Cipher Mining Technologies Inc. (“Cipher Mining”), a newly formed U.S.-based Bitcoin mining operation, and Good Works Acquisition Corp. (Nasdaq: GWAC) (“Good Works”), a U.S. publicly-traded special purpose acquisition company, have entered a definitive agreement for a business combination. Upon closing of the transaction, the combined company will be named Cipher Mining Inc. (“Cipher” or the “Company”) and is expected to be listed on the Nasdaq under the new ticker symbol “CIFR”.
Cipher Mining is a newly formed subsidiary of Bitfury Top HoldCo B.V. (“Bitfury” and, together with its subsidiaries, including Bitfury Holding B.V., “Bitfury Group”). The Bitfury Group is a leading provider of Bitcoin mining hardware and other blockchain software and services. Since its inception in 2011, Bitfury Group has deployed more than 500+ MW of computing power and mined more than 600 thousand Bitcoin. As a stand-alone company, Cipher is expected to be positioned as a U.S.-centric Bitcoin mining champion with potential to reach a cumulative deployed capacity of 745MW by the end of 2025. The Company’s U.S.-based data centers are planned to come on-line between Q4 2021 and Q2 2022 with a total of 445MW of power capacity and planned expansion of an additional 300MW deployed between 2023 and 2025. As the projected largest scale mining platform in the U.S., Cipher will provide investors the opportunity to invest in the Bitcoin industry via a leading mining company operating in a highly transparent and well-regulated environment.
Cipher’s contractual relationship with Bitfury Group is also expected to provide the Company with compelling value via access to best-in-class mining equipment and proven on-site operations development, management and maintenance experience.

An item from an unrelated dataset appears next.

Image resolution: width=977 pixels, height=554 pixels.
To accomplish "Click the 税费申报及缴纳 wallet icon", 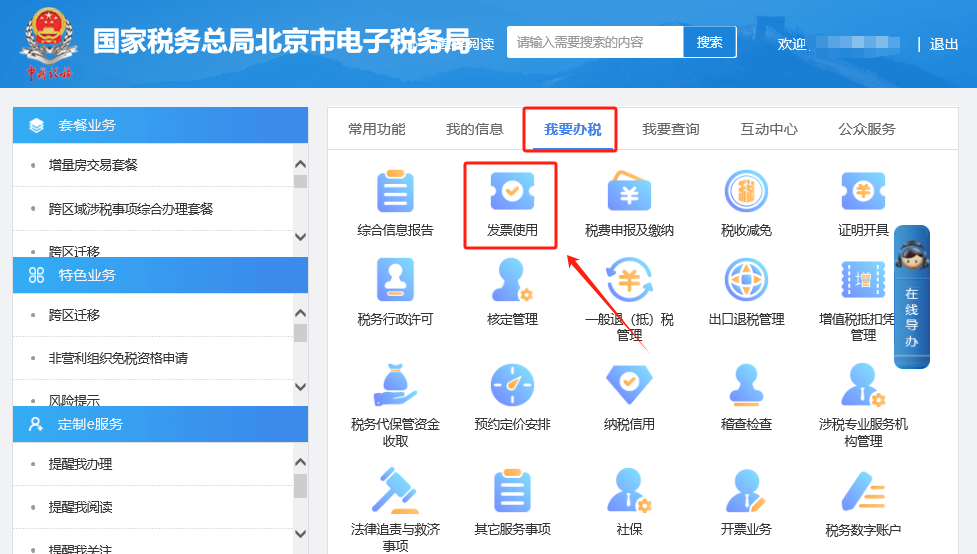I will point(629,192).
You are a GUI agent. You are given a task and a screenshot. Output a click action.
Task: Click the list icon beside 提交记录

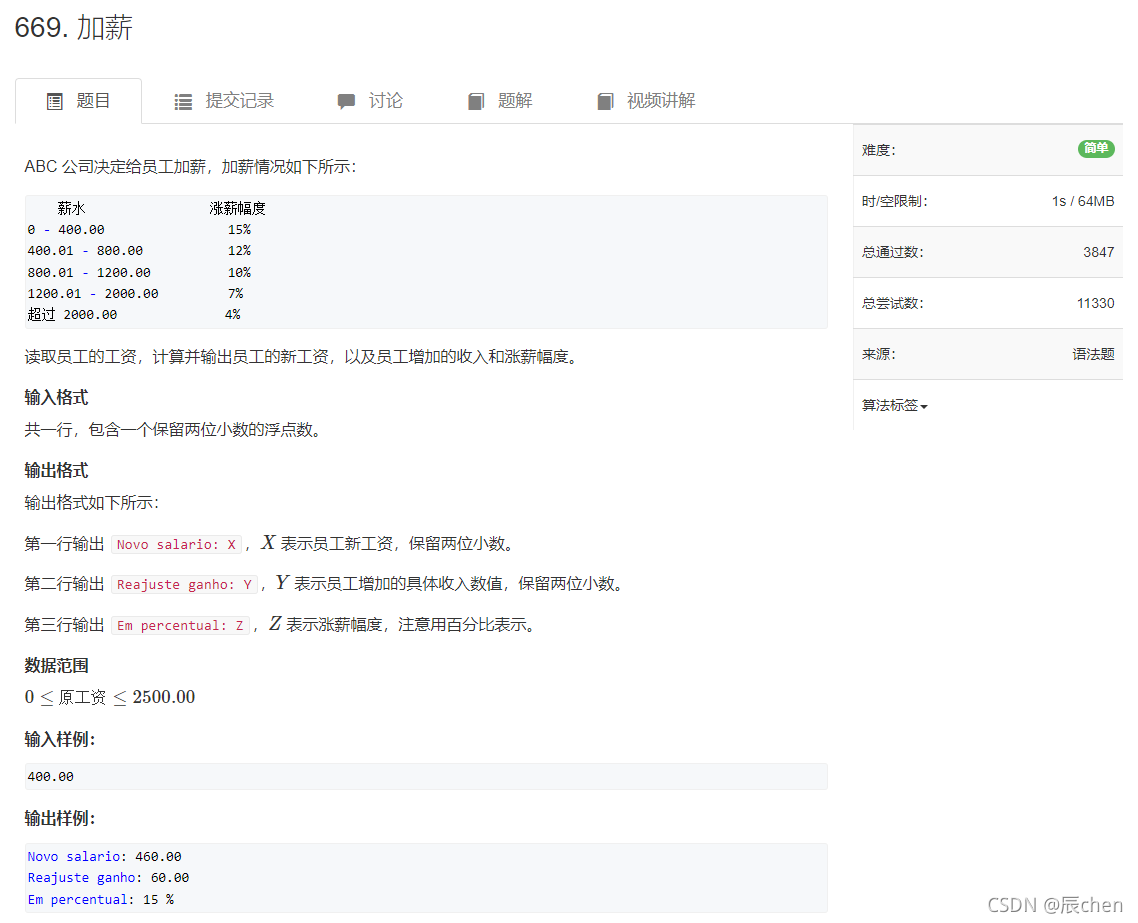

Tyler Page, Cipher Mining’s CEO continued, “Historically, the Bitcoin mining industry featured smaller, poorly capitalized, less experienced companies that were not fully equipped to manage the underlying price swings associated with Bitcoin. With this transaction, we will be able to combine the formidable skill sets and technologies developed by Bitfury Group over the past 10 years with what we believe will be a leadership position on the global cost curve, and thereby create a true leader in the Bitcoin mining industry. We believe that our U.S. domicile provides us additional advantages of low-cost, reliable power and a transparent, stable and secure regulatory and corporate environment. This combination of factors positions us to become the leading Bitcoin miner and also enables future vertical integration opportunities across the Bitcoin ecosystem.”
The transaction values the combined company at an enterprise value of US $2.0 billion. Pursuant to the merger and following the share exchanges, the combined company is expected to receive approximately US $595 million in gross cash proceeds from a combination of cash from a US $425 million fully committed stock PIPE, including a $50 million investment in-kind from Bitfury, and approximately US $170 million in cash held in Good Works’ trust account from its initial public offering in October 2020, assuming no public shareholders exercise their redemption rights at closing requiring payment from Good Works’ trust account. Cash from the transaction, net of transaction fees, will be used to fund the planned build out of the mining facilities of the company.
The PIPE is anchored by institutional investors including funds and accounts managed by Fidelity Management & Research Company and Counterpoint Global (Morgan Stanley). Current Cipher Mining shareholders will become the majority owners of the combined company at closing with approximately 70% ownership in the pro forma company and all existing shareholders and investors will continue to hold their equity ownership subject to a two year lock-up period. The PIPE investors, including Bitfury, will own approximately 15%, Good Works, inclusive of its founder shares will own approximately 7.5%, and Cipher employees will own approximately 7% of the pro forma company at closing.
Both the board of directors and shareholders of Cipher Mining have unanimously approved the proposed transaction, which is expected to be completed in the second quarter of 2021. The board of directors of Good Works has also unanimously approved the proposed transaction. The proposed transaction will be subject to approval by Good Works’ stockholders and satisfaction, or the waiver of the closing conditions identified in the agreement and plan of merger.
Additional information about the proposed transaction, including a copy of the agreement and plan of merger will be provided in a Current Report on Form 8-K to be filed by Good Works today with the U.S. Securities and Exchange Commission (the “SEC”) and will be available at www.sec.gov.
J.P. Morgan Securities LLC is serving as exclusive advisor and lead placement agent to Good Works, and Wells Fargo Securities, LLC is serving as lead financial advisor to Cipher Mining. Wells Fargo Securities, LLC is also serving as co-placement agent on the PIPE.
Schiff Hardin LLP is acting as legal counsel to Good Works. Latham & Watkins LLP is acting as legal counsel to Cipher Mining. Mayer Brown LLP is acting as legal counsel to the placement agents.